## Records
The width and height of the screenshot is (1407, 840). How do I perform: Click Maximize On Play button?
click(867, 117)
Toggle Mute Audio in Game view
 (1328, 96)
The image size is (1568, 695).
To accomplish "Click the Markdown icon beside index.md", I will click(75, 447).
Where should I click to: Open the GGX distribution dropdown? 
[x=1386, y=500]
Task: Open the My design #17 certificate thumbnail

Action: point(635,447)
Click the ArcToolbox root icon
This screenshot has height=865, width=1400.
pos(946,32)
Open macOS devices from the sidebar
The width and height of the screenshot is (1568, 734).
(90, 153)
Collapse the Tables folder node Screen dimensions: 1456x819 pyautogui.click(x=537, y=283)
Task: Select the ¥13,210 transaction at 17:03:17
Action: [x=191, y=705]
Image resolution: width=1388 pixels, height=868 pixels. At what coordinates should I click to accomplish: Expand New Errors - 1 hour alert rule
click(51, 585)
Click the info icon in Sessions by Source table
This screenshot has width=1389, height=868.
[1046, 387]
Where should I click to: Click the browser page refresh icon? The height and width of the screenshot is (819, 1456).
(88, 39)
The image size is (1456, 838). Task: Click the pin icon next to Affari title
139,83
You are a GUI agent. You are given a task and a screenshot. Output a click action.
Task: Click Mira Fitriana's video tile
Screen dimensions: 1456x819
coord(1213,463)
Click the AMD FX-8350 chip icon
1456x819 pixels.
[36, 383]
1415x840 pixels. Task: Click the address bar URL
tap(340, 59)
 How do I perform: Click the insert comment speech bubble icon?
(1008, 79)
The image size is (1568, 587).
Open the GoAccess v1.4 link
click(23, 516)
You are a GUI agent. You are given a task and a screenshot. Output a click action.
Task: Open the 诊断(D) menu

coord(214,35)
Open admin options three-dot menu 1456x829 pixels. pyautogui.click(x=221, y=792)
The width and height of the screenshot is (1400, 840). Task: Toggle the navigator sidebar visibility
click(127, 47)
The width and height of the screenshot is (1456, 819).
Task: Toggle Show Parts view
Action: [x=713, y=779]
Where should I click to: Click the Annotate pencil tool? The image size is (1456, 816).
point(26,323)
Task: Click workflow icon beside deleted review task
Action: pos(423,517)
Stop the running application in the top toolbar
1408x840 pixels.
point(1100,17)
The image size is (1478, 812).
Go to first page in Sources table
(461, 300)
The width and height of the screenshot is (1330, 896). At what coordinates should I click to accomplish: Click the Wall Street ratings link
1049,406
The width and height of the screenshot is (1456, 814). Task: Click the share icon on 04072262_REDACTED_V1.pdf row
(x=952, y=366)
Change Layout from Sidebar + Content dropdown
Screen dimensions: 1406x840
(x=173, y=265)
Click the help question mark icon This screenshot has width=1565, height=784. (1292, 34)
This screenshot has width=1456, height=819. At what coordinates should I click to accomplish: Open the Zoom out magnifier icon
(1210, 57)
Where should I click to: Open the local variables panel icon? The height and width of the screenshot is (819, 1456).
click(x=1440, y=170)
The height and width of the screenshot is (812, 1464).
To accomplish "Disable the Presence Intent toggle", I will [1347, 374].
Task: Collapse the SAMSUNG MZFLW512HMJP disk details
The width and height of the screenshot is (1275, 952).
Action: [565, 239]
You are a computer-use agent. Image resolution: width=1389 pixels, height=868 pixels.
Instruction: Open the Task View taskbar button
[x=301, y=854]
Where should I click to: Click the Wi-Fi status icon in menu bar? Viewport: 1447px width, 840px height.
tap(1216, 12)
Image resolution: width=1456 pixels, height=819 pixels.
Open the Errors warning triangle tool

## Aim of the task
Nothing should be dropped: transcribe all the material exactly.

## Solution to the exercise
The width and height of the screenshot is (1407, 840). How do I perform: Click Maximize On Play button?
click(867, 117)
Toggle Mute Audio in Game view
 (1328, 96)
The image size is (1568, 695).
To accomplish "Click the Markdown icon beside index.md", I will click(75, 447).
Where should I click to: Open the GGX distribution dropdown? 
[x=1386, y=500]
Task: Open the My design #17 certificate thumbnail

Action: point(635,447)
Click the ArcToolbox root icon
This screenshot has height=865, width=1400.
pos(946,32)
Open macOS devices from the sidebar
The width and height of the screenshot is (1568, 734).
(90, 153)
Collapse the Tables folder node Screen dimensions: 1456x819 pyautogui.click(x=537, y=283)
Task: Select the ¥13,210 transaction at 17:03:17
Action: [x=191, y=705]
Image resolution: width=1388 pixels, height=868 pixels. At what coordinates should I click to accomplish: Expand New Errors - 1 hour alert rule
click(51, 585)
Click the info icon in Sessions by Source table
This screenshot has width=1389, height=868.
[1046, 387]
Where should I click to: Click the browser page refresh icon? The height and width of the screenshot is (819, 1456).
(88, 39)
The image size is (1456, 838). Task: Click the pin icon next to Affari title
139,83
You are a GUI agent. You are given a task and a screenshot. Output a click action.
Task: Click Mira Fitriana's video tile
Screen dimensions: 1456x819
coord(1213,463)
Click the AMD FX-8350 chip icon
1456x819 pixels.
[36, 383]
1415x840 pixels. Task: Click the address bar URL
tap(340, 59)
 How do I perform: Click the insert comment speech bubble icon?
(1008, 79)
The image size is (1568, 587).
Open the GoAccess v1.4 link
click(23, 516)
You are a GUI agent. You are given a task and a screenshot. Output a click action.
Task: Open the 诊断(D) menu

coord(214,35)
Open admin options three-dot menu 1456x829 pixels. pyautogui.click(x=221, y=792)
The width and height of the screenshot is (1400, 840). Task: Toggle the navigator sidebar visibility
click(127, 47)
The width and height of the screenshot is (1456, 819).
Task: Toggle Show Parts view
Action: [x=713, y=779]
Where should I click to: Click the Annotate pencil tool? The image size is (1456, 816).
point(26,323)
Task: Click workflow icon beside deleted review task
Action: pos(423,517)
Stop the running application in the top toolbar
1408x840 pixels.
point(1100,17)
The image size is (1478, 812).
Go to first page in Sources table
(461, 300)
The width and height of the screenshot is (1330, 896). At what coordinates should I click to accomplish: Click the Wall Street ratings link
1049,406
The width and height of the screenshot is (1456, 814). Task: Click the share icon on 04072262_REDACTED_V1.pdf row
(x=952, y=366)
Change Layout from Sidebar + Content dropdown
Screen dimensions: 1406x840
(x=173, y=265)
Click the help question mark icon This screenshot has width=1565, height=784. (1292, 34)
This screenshot has width=1456, height=819. At what coordinates should I click to accomplish: Open the Zoom out magnifier icon
(1210, 57)
Where should I click to: Open the local variables panel icon? The height and width of the screenshot is (819, 1456).
click(x=1440, y=170)
The height and width of the screenshot is (812, 1464).
To accomplish "Disable the Presence Intent toggle", I will [1347, 374].
Task: Collapse the SAMSUNG MZFLW512HMJP disk details
The width and height of the screenshot is (1275, 952).
Action: [565, 239]
You are a computer-use agent. Image resolution: width=1389 pixels, height=868 pixels.
Instruction: Open the Task View taskbar button
[x=301, y=854]
Where should I click to: Click the Wi-Fi status icon in menu bar? Viewport: 1447px width, 840px height.
tap(1216, 12)
Image resolution: width=1456 pixels, height=819 pixels.
Open the Errors warning triangle tool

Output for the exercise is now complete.